• _Brief_
Can you turn all the records below into a numbered list of lines, leaving out any blank lines?

• _Data listing_
— BEGIN —
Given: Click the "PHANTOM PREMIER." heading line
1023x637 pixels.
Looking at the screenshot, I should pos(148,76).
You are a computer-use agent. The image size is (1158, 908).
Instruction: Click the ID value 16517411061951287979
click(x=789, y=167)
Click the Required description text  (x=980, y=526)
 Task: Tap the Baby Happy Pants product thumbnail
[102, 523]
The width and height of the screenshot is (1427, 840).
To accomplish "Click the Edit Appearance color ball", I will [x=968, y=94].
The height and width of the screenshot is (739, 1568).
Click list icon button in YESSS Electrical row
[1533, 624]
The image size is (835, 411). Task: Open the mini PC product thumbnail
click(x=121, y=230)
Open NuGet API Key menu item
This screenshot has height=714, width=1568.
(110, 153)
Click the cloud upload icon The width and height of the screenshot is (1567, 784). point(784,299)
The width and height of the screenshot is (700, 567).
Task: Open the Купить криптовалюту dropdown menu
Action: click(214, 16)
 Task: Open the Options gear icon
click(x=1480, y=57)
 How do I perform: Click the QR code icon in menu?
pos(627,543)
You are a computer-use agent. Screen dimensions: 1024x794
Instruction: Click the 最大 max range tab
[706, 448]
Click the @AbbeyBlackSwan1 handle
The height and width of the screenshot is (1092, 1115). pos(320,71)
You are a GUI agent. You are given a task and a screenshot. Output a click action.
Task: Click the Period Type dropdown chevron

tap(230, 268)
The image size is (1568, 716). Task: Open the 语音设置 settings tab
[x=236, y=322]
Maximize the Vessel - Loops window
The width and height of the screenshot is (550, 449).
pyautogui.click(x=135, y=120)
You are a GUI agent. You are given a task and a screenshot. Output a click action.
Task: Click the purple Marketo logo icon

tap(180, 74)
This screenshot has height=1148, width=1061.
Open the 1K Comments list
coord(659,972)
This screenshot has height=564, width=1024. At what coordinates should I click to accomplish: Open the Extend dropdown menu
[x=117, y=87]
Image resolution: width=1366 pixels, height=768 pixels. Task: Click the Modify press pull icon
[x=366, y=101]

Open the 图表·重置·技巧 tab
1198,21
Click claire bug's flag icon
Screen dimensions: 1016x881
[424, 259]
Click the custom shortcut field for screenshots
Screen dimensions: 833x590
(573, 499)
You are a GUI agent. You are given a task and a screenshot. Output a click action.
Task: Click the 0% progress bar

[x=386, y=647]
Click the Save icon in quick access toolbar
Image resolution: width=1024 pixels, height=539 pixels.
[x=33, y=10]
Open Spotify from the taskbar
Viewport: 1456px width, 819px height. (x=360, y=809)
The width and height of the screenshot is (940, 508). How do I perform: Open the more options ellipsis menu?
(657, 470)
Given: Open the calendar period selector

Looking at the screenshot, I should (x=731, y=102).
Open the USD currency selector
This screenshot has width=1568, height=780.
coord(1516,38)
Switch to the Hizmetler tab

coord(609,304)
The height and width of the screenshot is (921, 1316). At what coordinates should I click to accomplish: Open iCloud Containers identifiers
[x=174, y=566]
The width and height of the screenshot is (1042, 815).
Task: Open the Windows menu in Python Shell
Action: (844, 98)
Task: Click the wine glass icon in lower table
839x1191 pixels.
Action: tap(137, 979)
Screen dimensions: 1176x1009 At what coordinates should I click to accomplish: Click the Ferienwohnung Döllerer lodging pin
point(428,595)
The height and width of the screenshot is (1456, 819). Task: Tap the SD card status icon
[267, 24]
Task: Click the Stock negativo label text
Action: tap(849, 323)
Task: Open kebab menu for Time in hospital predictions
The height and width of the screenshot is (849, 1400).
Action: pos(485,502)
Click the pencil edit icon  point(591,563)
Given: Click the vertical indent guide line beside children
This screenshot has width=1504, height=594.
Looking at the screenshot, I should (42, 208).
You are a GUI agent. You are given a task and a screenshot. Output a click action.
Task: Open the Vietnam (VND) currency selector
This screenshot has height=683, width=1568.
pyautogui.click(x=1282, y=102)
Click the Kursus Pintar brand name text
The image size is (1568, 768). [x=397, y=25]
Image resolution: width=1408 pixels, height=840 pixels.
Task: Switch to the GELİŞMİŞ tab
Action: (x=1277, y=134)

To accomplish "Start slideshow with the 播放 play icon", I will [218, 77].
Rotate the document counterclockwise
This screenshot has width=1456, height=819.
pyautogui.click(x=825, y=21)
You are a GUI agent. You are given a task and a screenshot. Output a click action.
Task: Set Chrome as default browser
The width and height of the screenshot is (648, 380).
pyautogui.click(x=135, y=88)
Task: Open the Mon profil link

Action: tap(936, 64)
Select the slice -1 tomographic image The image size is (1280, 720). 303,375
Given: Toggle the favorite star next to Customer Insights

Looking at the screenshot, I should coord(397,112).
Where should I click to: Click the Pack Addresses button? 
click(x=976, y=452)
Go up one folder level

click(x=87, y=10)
— END —
• _The result_
1. Given: Click the "PHANTOM PREMIER." heading line
2. 1023x637 pixels.
3. Looking at the screenshot, I should pos(148,76).
4. You are a computer-use agent. The image size is (1158, 908).
5. Instruction: Click the ID value 16517411061951287979
6. click(x=789, y=167)
7. Click the Required description text  (x=980, y=526)
8.  Task: Tap the Baby Happy Pants product thumbnail
9. [102, 523]
10. The width and height of the screenshot is (1427, 840).
11. To accomplish "Click the Edit Appearance color ball", I will [x=968, y=94].
12. The height and width of the screenshot is (739, 1568).
13. Click list icon button in YESSS Electrical row
14. [1533, 624]
15. The image size is (835, 411). Task: Open the mini PC product thumbnail
16. click(x=121, y=230)
17. Open NuGet API Key menu item
18. This screenshot has height=714, width=1568.
19. (110, 153)
20. Click the cloud upload icon The width and height of the screenshot is (1567, 784). point(784,299)
21. The width and height of the screenshot is (700, 567).
22. Task: Open the Купить криптовалюту dropdown menu
23. Action: click(214, 16)
24.  Task: Open the Options gear icon
25. click(x=1480, y=57)
26.  How do I perform: Click the QR code icon in menu?
27. pos(627,543)
28. You are a computer-use agent. Screen dimensions: 1024x794
29. Instruction: Click the 最大 max range tab
30. [706, 448]
31. Click the @AbbeyBlackSwan1 handle
32. The height and width of the screenshot is (1092, 1115). pos(320,71)
33. You are a GUI agent. You are given a task and a screenshot. Output a click action.
34. Task: Click the Period Type dropdown chevron
35. tap(230, 268)
36. The image size is (1568, 716). Task: Open the 语音设置 settings tab
37. [x=236, y=322]
38. Maximize the Vessel - Loops window
39. The width and height of the screenshot is (550, 449).
40. pyautogui.click(x=135, y=120)
41. You are a GUI agent. You are given a task and a screenshot. Output a click action.
42. Task: Click the purple Marketo logo icon
43. tap(180, 74)
44. This screenshot has height=1148, width=1061.
45. Open the 1K Comments list
46. coord(659,972)
47. This screenshot has height=564, width=1024. At what coordinates should I click to accomplish: Open the Extend dropdown menu
48. [x=117, y=87]
49. Image resolution: width=1366 pixels, height=768 pixels. Task: Click the Modify press pull icon
50. [x=366, y=101]
51. Open the 图表·重置·技巧 tab
52. 1198,21
53. Click claire bug's flag icon
54. Screen dimensions: 1016x881
55. [424, 259]
56. Click the custom shortcut field for screenshots
57. Screen dimensions: 833x590
58. (573, 499)
59. You are a GUI agent. You are given a task and a screenshot. Output a click action.
60. Task: Click the 0% progress bar
61. [x=386, y=647]
62. Click the Save icon in quick access toolbar
63. Image resolution: width=1024 pixels, height=539 pixels.
64. [x=33, y=10]
65. Open Spotify from the taskbar
66. Viewport: 1456px width, 819px height. (x=360, y=809)
67. The width and height of the screenshot is (940, 508). How do I perform: Open the more options ellipsis menu?
68. (657, 470)
69. Given: Open the calendar period selector
70. Looking at the screenshot, I should (x=731, y=102).
71. Open the USD currency selector
72. This screenshot has width=1568, height=780.
73. coord(1516,38)
74. Switch to the Hizmetler tab
75. coord(609,304)
76. The height and width of the screenshot is (921, 1316). At what coordinates should I click to accomplish: Open iCloud Containers identifiers
77. [x=174, y=566]
78. The width and height of the screenshot is (1042, 815).
79. Task: Open the Windows menu in Python Shell
80. Action: (844, 98)
81. Task: Click the wine glass icon in lower table
82. 839x1191 pixels.
83. Action: tap(137, 979)
84. Screen dimensions: 1176x1009 At what coordinates should I click to accomplish: Click the Ferienwohnung Döllerer lodging pin
85. point(428,595)
86. The height and width of the screenshot is (1456, 819). Task: Tap the SD card status icon
87. [267, 24]
88. Task: Click the Stock negativo label text
89. Action: tap(849, 323)
90. Task: Open kebab menu for Time in hospital predictions
91. The height and width of the screenshot is (849, 1400).
92. Action: pos(485,502)
93. Click the pencil edit icon  point(591,563)
94. Given: Click the vertical indent guide line beside children
95. This screenshot has width=1504, height=594.
96. Looking at the screenshot, I should (42, 208).
97. You are a GUI agent. You are given a task and a screenshot. Output a click action.
98. Task: Open the Vietnam (VND) currency selector
99. This screenshot has height=683, width=1568.
100. pyautogui.click(x=1282, y=102)
101. Click the Kursus Pintar brand name text
102. The image size is (1568, 768). [x=397, y=25]
103. Image resolution: width=1408 pixels, height=840 pixels.
104. Task: Switch to the GELİŞMİŞ tab
105. Action: (x=1277, y=134)
106. To accomplish "Start slideshow with the 播放 play icon", I will [218, 77].
107. Rotate the document counterclockwise
108. This screenshot has width=1456, height=819.
109. pyautogui.click(x=825, y=21)
110. You are a GUI agent. You are given a task and a screenshot. Output a click action.
111. Task: Set Chrome as default browser
112. The width and height of the screenshot is (648, 380).
113. pyautogui.click(x=135, y=88)
114. Task: Open the Mon profil link
115. Action: tap(936, 64)
116. Select the slice -1 tomographic image The image size is (1280, 720). 303,375
117. Given: Toggle the favorite star next to Customer Insights
118. Looking at the screenshot, I should coord(397,112).
119. Where should I click to: Click the Pack Addresses button? 
120. click(x=976, y=452)
121. Go up one folder level
122. click(x=87, y=10)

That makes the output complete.